The Covid-19 deaths of a husband and wife who died two days apart in an Albion nursing home has set the stage for what's believed to be among the first lawsuits challenging the controversial pandemic immunity the state granted to medical facilities.
The lawsuit alleges William F. Ames, 89, and Martha F. Ames, 88, contracted the virus at the Villages of Orleans Health and Rehabilitation Center because the nursing home lacked adequate preventative infectious control policies, sufficient staffing and enough personal protective equipment.
“Things were bad at that nursing home way before the pandemic and things were exacerbated with the pandemic,” Susan A. Fuller said. “It is definitely their fault my mom and dad died of Covid.”
She provided death certificates showing her parents died of Covid-19; William on April 22, 2020, and Martha on April 24.
Nursing homes and hospitals were protected from lawsuits stemming from the pandemic, except in the most egregious cases, from March 2020 through the early days of this past April when the immunity protection was repealed by state lawmakers....
The immunity provision, which was part of the 2020 state budget, provided a narrow exception, allowing lawsuits when “harm or damages were caused by an act or omission constituting willful or intentional criminal misconduct, gross negligence, reckless misconduct, or intentional infliction of harm by the healthcare facility or health care professional ..."
But the provision also insulated the facilities and workers, stating that if staffing shortages were to blame, immunity remained in place.
The legal question now is whether the legal immunity from COVID deaths gifted by Governor Cuomo will apply in this case.

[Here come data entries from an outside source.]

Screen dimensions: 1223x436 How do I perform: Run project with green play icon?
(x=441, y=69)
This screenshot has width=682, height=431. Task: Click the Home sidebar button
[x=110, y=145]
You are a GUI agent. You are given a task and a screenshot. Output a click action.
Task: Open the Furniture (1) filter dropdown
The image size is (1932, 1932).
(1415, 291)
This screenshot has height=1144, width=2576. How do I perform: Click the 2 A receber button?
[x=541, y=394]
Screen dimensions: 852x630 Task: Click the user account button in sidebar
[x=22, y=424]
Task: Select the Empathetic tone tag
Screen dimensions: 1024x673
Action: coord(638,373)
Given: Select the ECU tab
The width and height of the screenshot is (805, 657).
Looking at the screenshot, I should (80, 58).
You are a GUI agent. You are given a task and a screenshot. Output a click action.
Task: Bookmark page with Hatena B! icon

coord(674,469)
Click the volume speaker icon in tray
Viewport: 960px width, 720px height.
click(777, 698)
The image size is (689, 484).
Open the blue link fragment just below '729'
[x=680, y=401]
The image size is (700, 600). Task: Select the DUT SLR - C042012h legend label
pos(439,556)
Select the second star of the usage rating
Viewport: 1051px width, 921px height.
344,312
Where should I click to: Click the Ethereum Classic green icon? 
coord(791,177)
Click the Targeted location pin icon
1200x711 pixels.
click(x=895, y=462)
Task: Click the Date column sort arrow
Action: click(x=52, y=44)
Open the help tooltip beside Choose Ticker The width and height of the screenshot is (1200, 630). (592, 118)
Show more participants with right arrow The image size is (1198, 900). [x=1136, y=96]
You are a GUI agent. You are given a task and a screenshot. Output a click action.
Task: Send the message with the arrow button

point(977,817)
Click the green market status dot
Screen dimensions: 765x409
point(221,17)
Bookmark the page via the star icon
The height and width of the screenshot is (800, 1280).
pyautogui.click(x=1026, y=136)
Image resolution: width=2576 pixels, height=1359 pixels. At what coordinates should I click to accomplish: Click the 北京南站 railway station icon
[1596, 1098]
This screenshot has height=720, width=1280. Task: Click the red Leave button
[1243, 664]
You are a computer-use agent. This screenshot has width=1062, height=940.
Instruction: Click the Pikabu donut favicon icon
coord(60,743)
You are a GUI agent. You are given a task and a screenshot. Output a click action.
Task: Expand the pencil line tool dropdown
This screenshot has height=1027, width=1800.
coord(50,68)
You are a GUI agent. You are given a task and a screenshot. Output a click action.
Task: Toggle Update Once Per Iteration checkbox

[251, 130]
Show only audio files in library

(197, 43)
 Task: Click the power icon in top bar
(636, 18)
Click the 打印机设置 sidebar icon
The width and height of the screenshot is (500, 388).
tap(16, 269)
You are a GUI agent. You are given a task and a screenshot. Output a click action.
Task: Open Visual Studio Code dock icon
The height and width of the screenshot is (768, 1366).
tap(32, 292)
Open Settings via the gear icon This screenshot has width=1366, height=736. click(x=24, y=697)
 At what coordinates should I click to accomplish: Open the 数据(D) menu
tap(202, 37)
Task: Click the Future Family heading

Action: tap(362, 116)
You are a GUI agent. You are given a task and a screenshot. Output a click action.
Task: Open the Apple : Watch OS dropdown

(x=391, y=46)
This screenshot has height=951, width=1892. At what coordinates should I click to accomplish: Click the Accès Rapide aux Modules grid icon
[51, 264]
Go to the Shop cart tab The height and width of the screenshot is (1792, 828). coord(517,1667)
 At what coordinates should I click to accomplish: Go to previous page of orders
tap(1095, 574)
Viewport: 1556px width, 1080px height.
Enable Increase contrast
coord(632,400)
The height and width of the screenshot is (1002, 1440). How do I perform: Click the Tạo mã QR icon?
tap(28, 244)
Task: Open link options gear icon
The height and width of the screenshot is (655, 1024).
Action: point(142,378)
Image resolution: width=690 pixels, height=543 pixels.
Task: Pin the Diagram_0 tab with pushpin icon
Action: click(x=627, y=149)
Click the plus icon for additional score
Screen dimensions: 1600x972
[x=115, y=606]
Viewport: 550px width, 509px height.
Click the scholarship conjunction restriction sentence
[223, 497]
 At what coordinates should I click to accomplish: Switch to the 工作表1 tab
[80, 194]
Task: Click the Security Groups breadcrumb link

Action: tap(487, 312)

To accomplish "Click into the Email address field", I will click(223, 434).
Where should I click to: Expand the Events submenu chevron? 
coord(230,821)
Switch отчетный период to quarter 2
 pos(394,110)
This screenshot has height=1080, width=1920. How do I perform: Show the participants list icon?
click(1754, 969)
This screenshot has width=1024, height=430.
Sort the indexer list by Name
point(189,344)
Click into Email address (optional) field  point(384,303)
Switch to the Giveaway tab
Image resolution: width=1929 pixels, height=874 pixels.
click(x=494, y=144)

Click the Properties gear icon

The nursing home in question has a history of being fined for deficient care practices and is currently the subject of a state investigation. The nursing home experienced a disproportionately large number of COVID deaths.
The case is also interesting because the timing of the Ames' deaths indicates they were initially exposed to the SARS-CoV-2 coronavirus during the period the Cuomo administration's deadly 25 March 2020 directive was in effect. At the same time, the issue of inadequate Personal Protective Equipment (PPE) supplies are related to purchasing arrangments established by the Cuomo administration that favored funnelling these supplies to hospitals at the expense of the needs of nursing homes.